Consequences of record-breaking heat

Heat can kill in several ways, all of them preventable with cooling infrastructure. Hotter nighttime temperatures, which prevent bodies from cooling down, are sometimes linked to more deaths than daytime extremes. In June’s western North American heat wave, nighttime temperatures didn’t drop in some places below 25°C (77°F). This contributed to a spike in excess deaths in British Columbia that dwarfed the mortality impact of Covid-19 that week.”

 

And the real life consequences of extreme heat on health?

 

E&E News:  January 19, 2022

Rising Heat Linked to Kids’ ER Visits

https://subscriber.politicopro.com/article/eenews/2022/01/19/rising-heat-linked-to-kids-er-visits-285325

“A first-of-its-kind study found that heat and its health effects boost the risk of kids landing in the emergency room during summer months by nearly 12 percent.
The new study, from Harvard researchers and published in the peer-reviewed journal Environmental Health Perspectives,”
“Our study suggests that this is just as big of a health impact among children as it is among adults given the same exposure, and I think that may be surprising to people,” …
Much of the public attention to the health impacts of heat often falls on the elderly and other vulnerable adult populations who may have underlying heart or lung conditions that make them particularly at risk of dehydration and heat stroke.
The new study reveals that not only are children at increased risk of needing emergency care due to heat-related illnesses typically found in adults but that they are also more likely to need emergency care for other conditions adults typically don’t suffer from.”
For example, heat increased the risk of emergency room visits by 31 percent for heat-related illnesses and more than 25 percent for bacterial intestinal infections.

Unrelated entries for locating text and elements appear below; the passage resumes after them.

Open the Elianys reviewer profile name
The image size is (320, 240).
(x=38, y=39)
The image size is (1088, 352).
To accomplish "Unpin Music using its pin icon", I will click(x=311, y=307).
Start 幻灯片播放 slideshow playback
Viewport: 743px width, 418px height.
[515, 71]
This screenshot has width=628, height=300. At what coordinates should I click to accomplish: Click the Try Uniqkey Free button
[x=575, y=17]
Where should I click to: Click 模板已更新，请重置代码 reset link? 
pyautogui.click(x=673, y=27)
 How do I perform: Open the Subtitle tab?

E&E News:  January 6, 2022

Wildfires Are Fueling a Toxic Combo of Air Pollutants

https://subscriber.politicopro.com/article/eenews/2022/01/06/wildfires-are-fueling-a-toxic-combo-of-air-pollutants-284871

“Unseen dangers accompanied deadly flames in the record-breaking wildfire season that raged across the U.S. West in 2020.
In addition to the millions of acres burned by the blazes, the thousands of structures they destroyed and the dozens of people they killed, the 2020 fires brought some of the worst air quality conditions ever observed across the region.
A dangerous combination of both fine particulate matter and toxic surface-level ozone — both forms of air pollution that can be produced or worsened by wildfires — built up in the air and spread across the Western states. Studies suggest that the population exposure to these combined pollutants was the highest observed since scientists started keeping tabs on them 20 years ago.
As the fires peaked on Aug. 21, 2020, scientists estimated that a record-breaking 46 million people — half the population of the western U.S. — were exposed to dangerous combinations of ozone and particulate matter pollution.
Both ground-level ozone, a major ingredient in smog, and particulate matter, or tiny pollution particles like soot from smoke, are hazardous to human health. They can irritate the airways, damage the lungs and make people more vulnerable to other dangerous health conditions like asthma, heart disease or lung disease.
When the pollutants are combined, scientists believe they have even worse effects on human health.”

 

Much of this news is distressing but I believe it is imperative to be realistic about what is already happening so we can understand how much worse it is going to get and thus the urgency to do all we can now to mitigate the unthinkable.